The effect of pH on the rate of an enzyme-catalysed reaction for three different enzymes (each with a different optimum pH)

  • When investigating the effect of pH on the rate of an enzyme-catalysed reaction, you can use buffer solutions to measure the rate of reaction at different pH values:
    • Buffer solutions each have a specific pH
    • Buffer solutions maintain this specific pH, even if the reaction taking place would otherwise cause the pH of the reaction mixture to change
    • A measured volume of the buffer solution is added to the reaction mixture
    • This same volume (of each buffer solution being used) should be added for each pH value that is being investigated

Investigating the effect of pH on enzyme reaction rates

  • Use the enzyme amylase to breakdown starch at a range of pH values, using iodine solution as an indicator for the reaction occurring
    • Amylase is an enzyme that digests starch (a polysaccharide of glucose) into maltose (a disaccharide of glucose)
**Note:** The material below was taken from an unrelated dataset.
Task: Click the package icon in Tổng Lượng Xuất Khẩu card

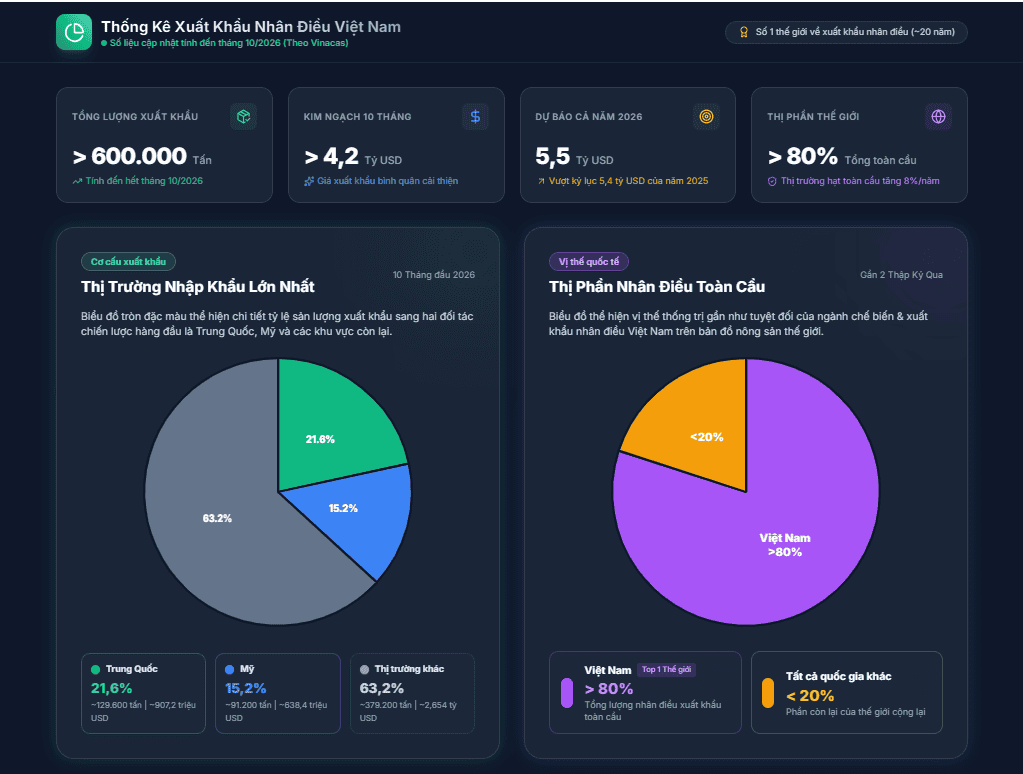Action: pos(243,117)
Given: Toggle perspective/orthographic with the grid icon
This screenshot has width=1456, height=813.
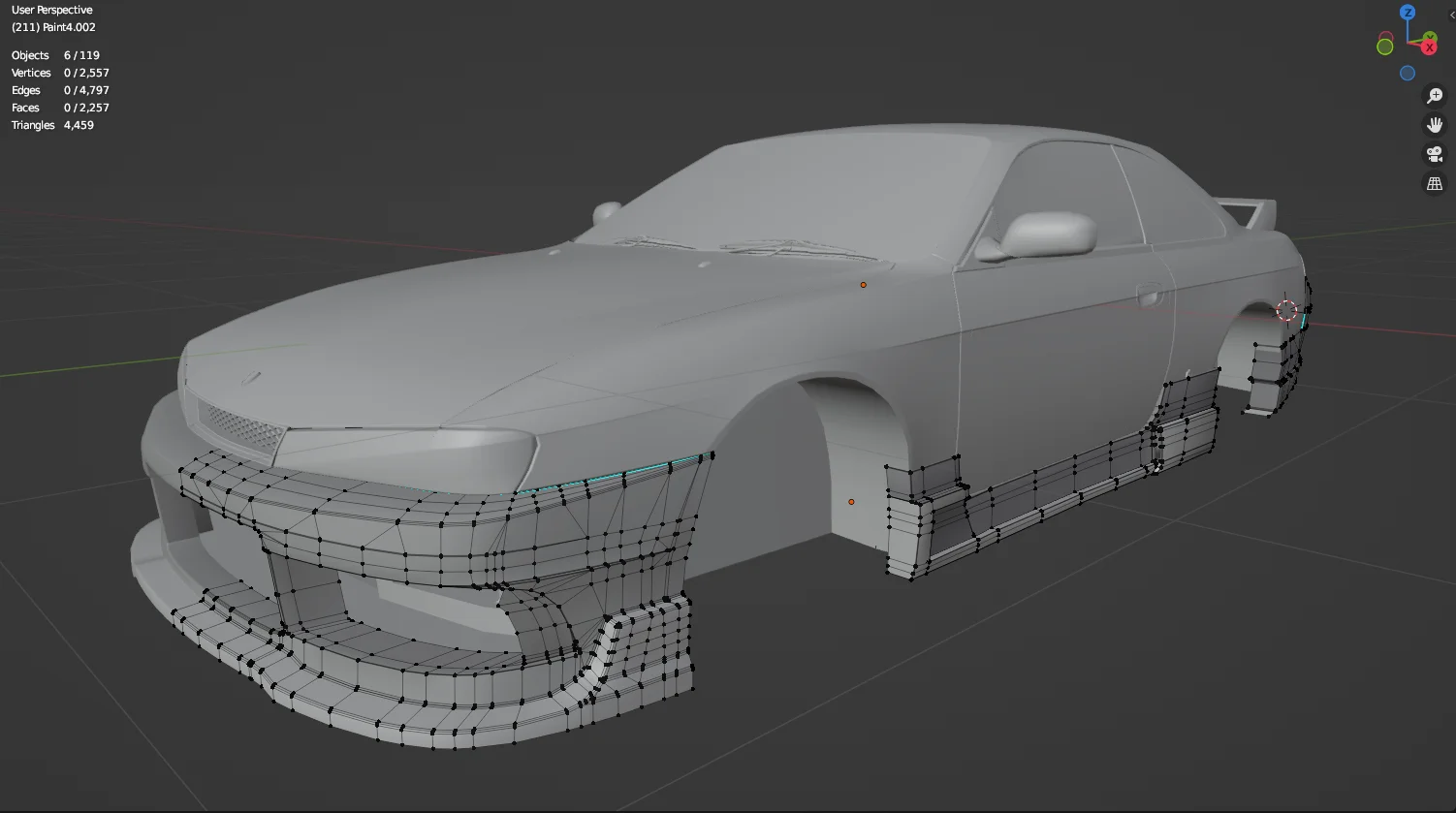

  • A continuous sampling technique can monitor the progress of the reaction
    • Starch can be tested for using iodine solution

Using iodine to test for starch, IGCSE & GCSE Biology revision notes

Iodine can be used qualitatively to indicate the presence or absence of starch from a sample

Apparatus

  • Test tubes
  • Buffer solutions at different pH levels
  • Amylase solution
  • Iodine solution
  • Starch solution
  • Pipettes
  • Spotting tile
  • Timer
  • Gloves
  • Goggles

Method

  • Wear goggles and gloves
    • Enzymes have the potential to cause allergic reactions if they come into direct contact with skin

  • Place single drops of iodine solution in rows on the tile
    • Iodine solution is orange-brown

  • Label a test tube with the pH to be tested
  • Use the syringe to place 2cm3 of amylase in the test tube
    • Equal volume and concentration of enzyme should be used so these variables are controlled and the effect of changing pH can be measured

  • Add 1cm3 of buffer solution to the test tube using a syringe
  • Use another test tube to add 2cm3 of starch solution to the amylase and buffer solution, start the stopwatch whilst mixing using a pipette
    • Equal volume and concentration of the substrate (starch) should be used so these variables are controlled and the effect of changing pH can be measured
    • Mixing enables the enzymes and substrate to be equally mixed

  • After 10 seconds, use a pipette to place one drop of the mixture on the first drop of iodine, which should turn blue-black
    • This test indicates whether starch is still present

  • Wait another 10 seconds and place another drop of the mixture on the second drop of iodine
  • Repeat every 10 seconds until iodine solution remains orange-brown
    • When the solution remains orange-brown it means amylase has broken down all of the starch so nothing is left to react with the iodine

  • Repeat experiment at different pH values
    • The less time the iodine solution takes to remain orange-brown, the quicker all the starch has been digested and so the better the enzyme works at that pH

Investigating effect pH on enzyme activity, IGCSE & GCSE Chemistry revision notes

Investigating the effect of pH on enzyme activity

Limitations

  • The above method can be adapted to control temperature by using a water bath at 35℃
    • All solutions that need to be used (starch, amylase, pH buffers) should be placed in a water bath and allowed to reach the temperature (using a thermometer to check) before being used

  • A colorimeter can be used to measure the progress of the reaction more accurately; with a solution containing starch being darker and glucose lighter (as a result of the colour-change of iodine) – this will affect the absorbance or transmission of light in a colorimeter

Examiner Tip

Temperature can both affect the speed at which molecules are moving (and therefore the number of collisions between enzyme and substrate in a given time) and can denature enzymes (at high temperatures). pH, however, does not affect collision rate but only disrupts the ability of the substrate to bind with the enzyme, reducing the number of successful collisions until eventually, the active site changes shape so much that no more successful collisions can occur.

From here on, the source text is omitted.